A crucial time in the life of a young person is the evaluation of all his or her education, experiences, talents, and desires. The high school senior is a time of reflection, a time of relaxing, having made it to the last year of high school, and a time for decision making, regarding life after high school. It was in that context the main character, Kaitlynn Moore, was born. After the death of her father, Kaitlynn assumed an emotional responsibility for her mother and four brothers. Furthering her education, after high school, did not appear to be an option. After visiting the Campus of Mo. Baptist Uni. Kaitlynn does enroll and received a scholarship. During her first year on campus, she found her mothers biological twin, her mother was placed on a kidney transplant list, the love of her life developed Non-Hodgkins Cancer and her grandfather became seriously ill. The university professors and administration supported her through her absences off campus.

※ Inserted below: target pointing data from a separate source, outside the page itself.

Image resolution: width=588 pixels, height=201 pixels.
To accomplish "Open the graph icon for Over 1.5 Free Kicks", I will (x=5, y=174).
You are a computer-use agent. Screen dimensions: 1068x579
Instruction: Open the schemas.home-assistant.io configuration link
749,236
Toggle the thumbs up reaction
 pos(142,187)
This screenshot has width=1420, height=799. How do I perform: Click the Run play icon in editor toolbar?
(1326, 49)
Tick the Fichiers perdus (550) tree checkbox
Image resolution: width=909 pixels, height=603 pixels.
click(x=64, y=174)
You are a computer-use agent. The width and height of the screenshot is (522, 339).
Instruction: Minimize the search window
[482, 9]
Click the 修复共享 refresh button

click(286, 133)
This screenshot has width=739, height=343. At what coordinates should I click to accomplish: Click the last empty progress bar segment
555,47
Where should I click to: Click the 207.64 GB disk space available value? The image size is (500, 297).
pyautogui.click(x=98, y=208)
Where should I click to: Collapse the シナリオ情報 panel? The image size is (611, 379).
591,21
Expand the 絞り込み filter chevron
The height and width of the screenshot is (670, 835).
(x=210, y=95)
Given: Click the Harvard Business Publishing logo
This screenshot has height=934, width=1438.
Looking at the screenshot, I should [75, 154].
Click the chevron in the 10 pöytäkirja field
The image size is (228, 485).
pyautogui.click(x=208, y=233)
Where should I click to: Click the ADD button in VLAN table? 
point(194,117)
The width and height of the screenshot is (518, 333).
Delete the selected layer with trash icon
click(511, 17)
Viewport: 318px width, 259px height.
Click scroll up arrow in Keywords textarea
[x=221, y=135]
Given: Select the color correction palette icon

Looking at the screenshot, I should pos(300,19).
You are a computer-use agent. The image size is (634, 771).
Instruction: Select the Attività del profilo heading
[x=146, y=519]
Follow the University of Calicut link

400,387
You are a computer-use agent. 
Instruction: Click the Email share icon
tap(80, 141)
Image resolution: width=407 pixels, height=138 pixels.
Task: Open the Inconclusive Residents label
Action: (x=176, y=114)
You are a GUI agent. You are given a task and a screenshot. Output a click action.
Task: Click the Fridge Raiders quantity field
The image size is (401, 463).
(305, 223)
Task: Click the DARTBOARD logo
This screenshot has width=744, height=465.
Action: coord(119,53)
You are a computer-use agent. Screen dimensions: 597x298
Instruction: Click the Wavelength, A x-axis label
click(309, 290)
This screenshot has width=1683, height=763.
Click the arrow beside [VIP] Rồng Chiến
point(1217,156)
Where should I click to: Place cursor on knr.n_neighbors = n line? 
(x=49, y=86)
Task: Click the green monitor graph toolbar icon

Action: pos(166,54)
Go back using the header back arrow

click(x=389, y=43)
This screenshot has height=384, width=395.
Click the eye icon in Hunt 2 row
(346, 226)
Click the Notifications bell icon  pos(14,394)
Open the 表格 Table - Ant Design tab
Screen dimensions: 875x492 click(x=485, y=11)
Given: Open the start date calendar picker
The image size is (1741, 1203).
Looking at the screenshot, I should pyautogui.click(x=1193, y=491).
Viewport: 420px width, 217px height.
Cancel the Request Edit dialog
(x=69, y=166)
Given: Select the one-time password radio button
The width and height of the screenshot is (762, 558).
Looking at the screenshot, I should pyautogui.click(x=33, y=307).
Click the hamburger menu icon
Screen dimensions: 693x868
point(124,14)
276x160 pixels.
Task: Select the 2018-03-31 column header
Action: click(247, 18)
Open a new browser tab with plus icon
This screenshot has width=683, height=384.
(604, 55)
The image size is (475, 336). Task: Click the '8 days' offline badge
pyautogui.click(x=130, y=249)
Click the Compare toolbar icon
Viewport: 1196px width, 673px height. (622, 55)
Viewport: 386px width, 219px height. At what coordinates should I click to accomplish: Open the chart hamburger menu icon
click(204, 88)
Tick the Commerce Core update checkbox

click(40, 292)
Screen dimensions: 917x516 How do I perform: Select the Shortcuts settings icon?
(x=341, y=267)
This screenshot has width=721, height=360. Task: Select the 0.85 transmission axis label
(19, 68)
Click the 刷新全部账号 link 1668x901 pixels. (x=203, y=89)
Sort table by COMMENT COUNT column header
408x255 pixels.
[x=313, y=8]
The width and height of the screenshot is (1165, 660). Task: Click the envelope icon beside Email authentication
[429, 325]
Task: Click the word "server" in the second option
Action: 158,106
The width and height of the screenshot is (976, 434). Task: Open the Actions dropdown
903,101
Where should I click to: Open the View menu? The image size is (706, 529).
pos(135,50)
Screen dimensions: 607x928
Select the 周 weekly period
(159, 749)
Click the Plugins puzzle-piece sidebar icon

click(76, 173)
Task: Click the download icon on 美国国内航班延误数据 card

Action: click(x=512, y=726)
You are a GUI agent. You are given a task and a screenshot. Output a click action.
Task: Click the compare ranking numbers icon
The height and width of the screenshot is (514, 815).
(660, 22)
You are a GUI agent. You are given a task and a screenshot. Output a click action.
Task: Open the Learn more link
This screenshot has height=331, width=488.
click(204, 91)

Evolution of Sickness and Healing

Author : Horacio Fabrega
Publisher : Univ of California Press
Page : 388 pages
File Size : 40,35 MB
Release : 1999-01-01
Category : Medical
ISBN : 9780520219533

GET BOOK

"Establishing a theoretical base and framework for future studies in this new field of 'medical evolution,' the book is important and will be read and referred back to for years to come."--Frederick L. Dunn, University of California, San Francisco "Establishing a theoretical base and framework for future studies in this new field of 'medical evolution,' the book is important and will be read and referred back to for years to come."--Frederick L. Dunn, University of California, San Francisco

Transactions at Play

Author : Cindy Dell Clark
Publisher : University Press of America
Page : 200 pages
File Size : 13,1 MB
Release : 2009-05-16
Category : Psychology
ISBN : 0761844864

GET BOOK

When players play, there is a transactional process at work, whether for children on a teeter-totter or pandas playing with peers. In this edited volume, nine experts on play show how play transactions are an important dynamic of play across cultures, age groups, even species. A rich array of play contexts is evident across the nine chapters, encompassing varied continents, age groups, and sorts of players. The play processes of giant pandas, of home-visiting therapists, of Polynesian women, and of autistic kids are included here. The healthy interchange of ideas about play, one of the hallmarks of the Association for the Study of Play, is a process that is cultivated in this new volume.